Exhibit 3: Creating a PivotTable
As financial analysts using Excel, we become adept at using convoluted formulas to bend the technology to our will. We master
SUMIF, and even the dreaded
INDEX(MATCH()). However, by using Power Pivot, we can throw much of that out the window.
Exhibit 4: Adding a User-Created Table to a Power Pivot Model
To demonstrate this functionality, I created a small reference table in which I assigned each Category to a Type. By choosing “Add to Data Model,” this table is loaded into Power Pivot (Exhibit 4 above).

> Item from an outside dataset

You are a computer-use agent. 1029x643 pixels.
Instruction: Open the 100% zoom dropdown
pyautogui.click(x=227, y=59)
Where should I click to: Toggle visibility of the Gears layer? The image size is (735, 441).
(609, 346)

I also created a date table to use with our dataset (Exhibit 5). Power Pivot for Excel makes it easy to create a date table quickly in order to consolidate by months, quarters, and days of the week. The user can also create a more custom date table to analyze by weeks, fiscal years, or any organization-specific groupings.
Exhibit 5: Creating a Date Table
Besides measures, there is another type of calculation: calculated columns. Excel users will be comfortable writing these formulas, as they are very similar to writing formulas in data tables. I have created a new calculated column below (Exhibit 6) which sorts the Accounting Data table by Amount. Sales below $50 are labeled “Small,” and all others are labeled “Large.” Doesn’t the formula feel intuitive?
Exhibit 6: Creating a Calculated Column
We can then create a relationship between the Accounting Data table’s Category field and the Category table’s Category field using the Diagram View. Additionally, we can define a relationship between the Accounting Data table’s Sales Date field and the Calendar table’s Date field.
Exhibit 7: Defining Relationships
Now, without any
VLOOKUP functions needed, we can create a PivotTable that calculated Total Sales by year, and type, with a slicer for Transaction Size.
Exhibit 8: PivotTable Using Relationships
Or, we can create a chart of Average Sales for each day of the week using the new Calendar table.
Exhibit 9: PivotChart Using Relationships
While this chart looks simple, it is impressive that it took less than ten seconds to create a consolidation over two million rows of data, without adding a new column to the sales data.
While being able to perform all these consolidated reporting scenarios, we can always still drill down into the individual line items. We retain our highly granular data.
So far, most of the analysis I have shown are relatively straightforward calculations. Now, I want to demonstrate the some of the more advanced capabilities of this platform.
Often, when we examine financial results, we want to compare it to a comparable timeframe from the previous year. Power Pivot has some built-in time intelligence functions.
Same Period Last Year Sales:=CALCULATE([Total Sales],SAMEPERIODLASTYEAR('Calendar'[Date]))
YOY Sales Growth:=if(not(ISBLANK([Same Period Last Year Sales])),([Total Sales]/[Same Period Last Year Sales])-1,BLANK())
For example, adding just two measures above to the Accounting Data table in Power Pivot enables me to produce the following PivotTable in a few clicks.
Exhibit 10: Time Intelligence PivotTable
As a financial analyst, one problem I often have to solve is that of mismatched granularities. In our example, the actual sales data is shown to the category level, but let’s prepare a budget that is only on a seasonal level. To further this mismatch, we will prepare a quarterly budget, even through the sales data is daily.
Exhibit 11: Mismatched Granularities – Budget Table
With Power Pivot for Excel, this inconsistency is easily solved. By creating two additional reference tables, or dimension tables in database nomenclature, we can now create the appropriate relationships to analyze our actual sales against the budgeted amounts.
Exhibit 12: Mismatched Granularities – Relationships
In Excel, the following PivotTable comes together quickly.
Exhibit 13: Mismatched Granularities – Budget vs. Actual Results
Further, we can define new measures that calculate the variance between actual sales and budgeted sales as below:
Actual-to-Budget Variance:=if(ISBLANK([Total Budgeted Sales]),BLANK(),[Total Sales]/[Total Budgeted Sales]-1)
Using this measure, we can show the variance on a PivotTable.